-- Stated problem 1 --
Extract everything in the stratigraphy article below from "Two main types" down to "some limestone beds.", word for word.

-- Article --
The final step is the construction of a (high resolution) sequence stratigraphic model based on the correlation of cycles of increasing and decreasing accommodation potential across the different environments. This confirms the different orders of depositional sequences, and in particular the importance of their bounding surfaces. The surfaces are the time lines, and the model shows the (predictable) variability of the facies in between them, and accurately reflects the geometrical relationships of the various sediment packages. By constraining the geometrical relationships in this manner, predictions can also be made about the diagenetic alteration patterns.

The resulting model can then be tested, and possibly refined or changed, when more data become available such as additional outcrop sections (or wells), or new data sets such as geochemical, paleontological and mineralogical observations.

The detailed stratigraphic correlation of the area is based on the observed stacking of facies. Thus a short description of the facies is given below. Detailed facies descriptions of the Mishrif and Natih formations can be found in a number of recent publications, e.g. Jordan et al. (1985), Burchette and Britton (1985), Burchette (1993), Alsharhan (1995) and Philip et al. (1995). The general characterization of the intra-shelf environments encountered in the Natih and Mishrif formations as given by these authors is followed in this paper.

Figures 3, 4, 5 and 6 present outcrop photos and lithological logs of two key vertical stratigraphic sections in the Foothills area, at Jabal Madar and Jabal Salakh (Figure 1). The composite logs provide lithological and sedimentological information, as well as the main paleontological assemblages and biostratigraphic datum references.

Facies Associations

Eight facies types are distinguished, seven of which correspond to the intra-shelf carbonate setting and one of which corresponds to a siliciclastic coastal plain which overlays the Natih Formation in Jabal Madar. In the intra-shelf carbonate setting four main environments are distinguished: (1) basin, (2) distal shoal margin, (3) proximal shoal margin, and (4) shoal.

Figure 7 shows a schematic diagram of the distribution of the various facies along a paleo-bathymetric profile. It depends mainly on physical sedimentological features such as horizontal bedding pattern, clinoforms, cross-bedding and grainsize, combined with faunal associations from Philip et al. (1995). Each main environment is represented by several facies which show lateral transitions. Vertical transitions are normally more abrupt, and are bounded by surfaces (see below). Estimation of the exact paleo-bathymetry of the individual facies is complicated due to the combined influence of sediment supply/production, faunal response, and physical conditions. These aspects will be dealt with in detail in a paper elsewhere. For variations of faunal associations along a paleo-bathymetric profile see Philip et al. (1995).

The Intra-shelf Basin

Two main types of intra-shelf basinal deposits are distinguished: decimeter-bedded, oyster-bearing, organic-rich, limestone/shale couplets, and a clayey-marl facies with some limestone beds.

-- Input material --
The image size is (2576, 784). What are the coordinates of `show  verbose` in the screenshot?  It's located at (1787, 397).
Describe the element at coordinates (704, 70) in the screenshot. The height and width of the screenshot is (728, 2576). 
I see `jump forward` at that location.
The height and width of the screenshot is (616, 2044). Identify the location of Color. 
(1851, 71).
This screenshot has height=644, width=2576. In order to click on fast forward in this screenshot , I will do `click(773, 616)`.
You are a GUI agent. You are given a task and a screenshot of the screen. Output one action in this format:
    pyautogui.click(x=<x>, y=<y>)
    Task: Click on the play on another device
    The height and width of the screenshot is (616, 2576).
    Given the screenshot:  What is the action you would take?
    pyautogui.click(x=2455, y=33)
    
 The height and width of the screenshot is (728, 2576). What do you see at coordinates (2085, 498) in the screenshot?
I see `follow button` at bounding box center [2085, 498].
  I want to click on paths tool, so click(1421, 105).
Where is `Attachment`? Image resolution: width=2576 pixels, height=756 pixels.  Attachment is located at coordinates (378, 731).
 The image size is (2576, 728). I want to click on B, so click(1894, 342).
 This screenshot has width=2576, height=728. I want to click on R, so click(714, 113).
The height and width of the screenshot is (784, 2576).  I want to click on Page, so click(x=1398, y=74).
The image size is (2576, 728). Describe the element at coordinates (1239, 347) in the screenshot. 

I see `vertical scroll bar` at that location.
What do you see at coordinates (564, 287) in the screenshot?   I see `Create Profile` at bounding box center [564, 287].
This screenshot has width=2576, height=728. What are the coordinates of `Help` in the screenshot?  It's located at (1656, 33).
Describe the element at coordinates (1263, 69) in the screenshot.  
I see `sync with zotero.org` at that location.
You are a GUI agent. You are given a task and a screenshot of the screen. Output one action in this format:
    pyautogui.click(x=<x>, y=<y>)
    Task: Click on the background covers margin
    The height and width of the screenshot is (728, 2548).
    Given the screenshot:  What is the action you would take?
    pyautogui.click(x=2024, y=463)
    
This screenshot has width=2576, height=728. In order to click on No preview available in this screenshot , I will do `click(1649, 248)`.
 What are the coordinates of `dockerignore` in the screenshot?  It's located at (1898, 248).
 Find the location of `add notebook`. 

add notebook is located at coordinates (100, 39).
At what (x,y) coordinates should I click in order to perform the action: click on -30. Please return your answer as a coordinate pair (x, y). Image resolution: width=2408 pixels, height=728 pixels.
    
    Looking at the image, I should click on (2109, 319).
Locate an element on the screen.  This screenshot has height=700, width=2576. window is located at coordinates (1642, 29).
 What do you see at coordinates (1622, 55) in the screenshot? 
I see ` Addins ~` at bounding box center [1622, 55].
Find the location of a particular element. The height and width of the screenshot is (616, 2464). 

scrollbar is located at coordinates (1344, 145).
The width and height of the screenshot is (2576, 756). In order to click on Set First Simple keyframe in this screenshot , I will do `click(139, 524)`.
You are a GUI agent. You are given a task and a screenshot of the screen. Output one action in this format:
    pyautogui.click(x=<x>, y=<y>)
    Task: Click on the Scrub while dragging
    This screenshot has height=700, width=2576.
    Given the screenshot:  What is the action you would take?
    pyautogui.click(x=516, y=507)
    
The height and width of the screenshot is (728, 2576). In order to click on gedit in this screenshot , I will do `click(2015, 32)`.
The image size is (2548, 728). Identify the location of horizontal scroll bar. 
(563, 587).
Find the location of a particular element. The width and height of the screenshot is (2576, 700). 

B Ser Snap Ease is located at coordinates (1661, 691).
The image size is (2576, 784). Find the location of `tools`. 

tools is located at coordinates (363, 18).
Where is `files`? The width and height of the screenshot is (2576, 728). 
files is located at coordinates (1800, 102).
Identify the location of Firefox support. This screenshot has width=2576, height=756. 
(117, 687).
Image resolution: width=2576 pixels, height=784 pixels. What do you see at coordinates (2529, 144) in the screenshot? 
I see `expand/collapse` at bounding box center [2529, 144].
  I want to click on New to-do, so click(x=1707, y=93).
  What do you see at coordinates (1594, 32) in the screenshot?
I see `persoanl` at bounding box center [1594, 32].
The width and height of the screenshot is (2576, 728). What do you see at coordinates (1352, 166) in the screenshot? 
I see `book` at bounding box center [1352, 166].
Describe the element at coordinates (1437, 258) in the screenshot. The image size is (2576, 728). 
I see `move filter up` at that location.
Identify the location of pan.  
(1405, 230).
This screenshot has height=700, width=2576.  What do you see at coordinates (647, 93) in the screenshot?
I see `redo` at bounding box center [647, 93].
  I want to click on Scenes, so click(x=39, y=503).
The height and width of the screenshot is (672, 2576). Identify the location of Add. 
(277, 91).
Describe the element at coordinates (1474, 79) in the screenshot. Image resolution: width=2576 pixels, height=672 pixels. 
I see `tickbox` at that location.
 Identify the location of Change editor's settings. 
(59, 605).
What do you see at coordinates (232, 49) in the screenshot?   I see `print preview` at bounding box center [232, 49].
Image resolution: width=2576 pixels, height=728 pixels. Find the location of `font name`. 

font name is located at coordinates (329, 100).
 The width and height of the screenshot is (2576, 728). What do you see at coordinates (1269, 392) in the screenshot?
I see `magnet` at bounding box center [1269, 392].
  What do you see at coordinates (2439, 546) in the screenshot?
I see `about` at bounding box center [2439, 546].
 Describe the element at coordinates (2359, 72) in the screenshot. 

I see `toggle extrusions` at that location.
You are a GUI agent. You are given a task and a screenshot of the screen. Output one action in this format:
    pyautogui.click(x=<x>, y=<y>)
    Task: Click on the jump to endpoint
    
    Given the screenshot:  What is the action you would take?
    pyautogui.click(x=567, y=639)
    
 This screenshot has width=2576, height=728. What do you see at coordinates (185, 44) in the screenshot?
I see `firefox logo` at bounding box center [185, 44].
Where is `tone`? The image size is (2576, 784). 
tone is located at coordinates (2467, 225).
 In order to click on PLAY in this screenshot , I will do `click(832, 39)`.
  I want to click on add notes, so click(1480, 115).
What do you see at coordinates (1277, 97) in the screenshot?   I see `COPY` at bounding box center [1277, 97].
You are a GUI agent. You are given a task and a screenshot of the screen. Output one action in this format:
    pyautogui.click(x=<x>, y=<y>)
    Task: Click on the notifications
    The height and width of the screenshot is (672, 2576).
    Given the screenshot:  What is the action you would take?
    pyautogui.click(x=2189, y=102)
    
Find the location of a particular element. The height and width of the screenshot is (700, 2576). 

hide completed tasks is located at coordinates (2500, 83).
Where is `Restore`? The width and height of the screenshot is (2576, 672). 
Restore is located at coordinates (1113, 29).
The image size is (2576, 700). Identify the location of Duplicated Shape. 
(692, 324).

-- Stated problem 2 --
Please copy the rows above verbatim, everything from the row containing "What do you see at coordinates (2439, 546)" down to the row containing "Restore is located at coordinates (1113, 29).", with both of those rows included.

-- Exercise output 1 --
Two main types of intra-shelf basinal deposits are distinguished: decimeter-bedded, oyster-bearing, organic-rich, limestone/shale couplets, and a clayey-marl facies with some limestone beds.

-- Exercise output 2 --
  What do you see at coordinates (2439, 546) in the screenshot?
I see `about` at bounding box center [2439, 546].
 Describe the element at coordinates (2359, 72) in the screenshot. 

I see `toggle extrusions` at that location.
You are a GUI agent. You are given a task and a screenshot of the screen. Output one action in this format:
    pyautogui.click(x=<x>, y=<y>)
    Task: Click on the jump to endpoint
    
    Given the screenshot:  What is the action you would take?
    pyautogui.click(x=567, y=639)
    
 This screenshot has width=2576, height=728. What do you see at coordinates (185, 44) in the screenshot?
I see `firefox logo` at bounding box center [185, 44].
Where is `tone`? The image size is (2576, 784). 
tone is located at coordinates (2467, 225).
 In order to click on PLAY in this screenshot , I will do `click(832, 39)`.
  I want to click on add notes, so click(1480, 115).
What do you see at coordinates (1277, 97) in the screenshot?   I see `COPY` at bounding box center [1277, 97].
You are a GUI agent. You are given a task and a screenshot of the screen. Output one action in this format:
    pyautogui.click(x=<x>, y=<y>)
    Task: Click on the notifications
    The height and width of the screenshot is (672, 2576).
    Given the screenshot:  What is the action you would take?
    pyautogui.click(x=2189, y=102)
    
Find the location of a particular element. The height and width of the screenshot is (700, 2576). 

hide completed tasks is located at coordinates (2500, 83).
Where is `Restore`? The width and height of the screenshot is (2576, 672). 
Restore is located at coordinates (1113, 29).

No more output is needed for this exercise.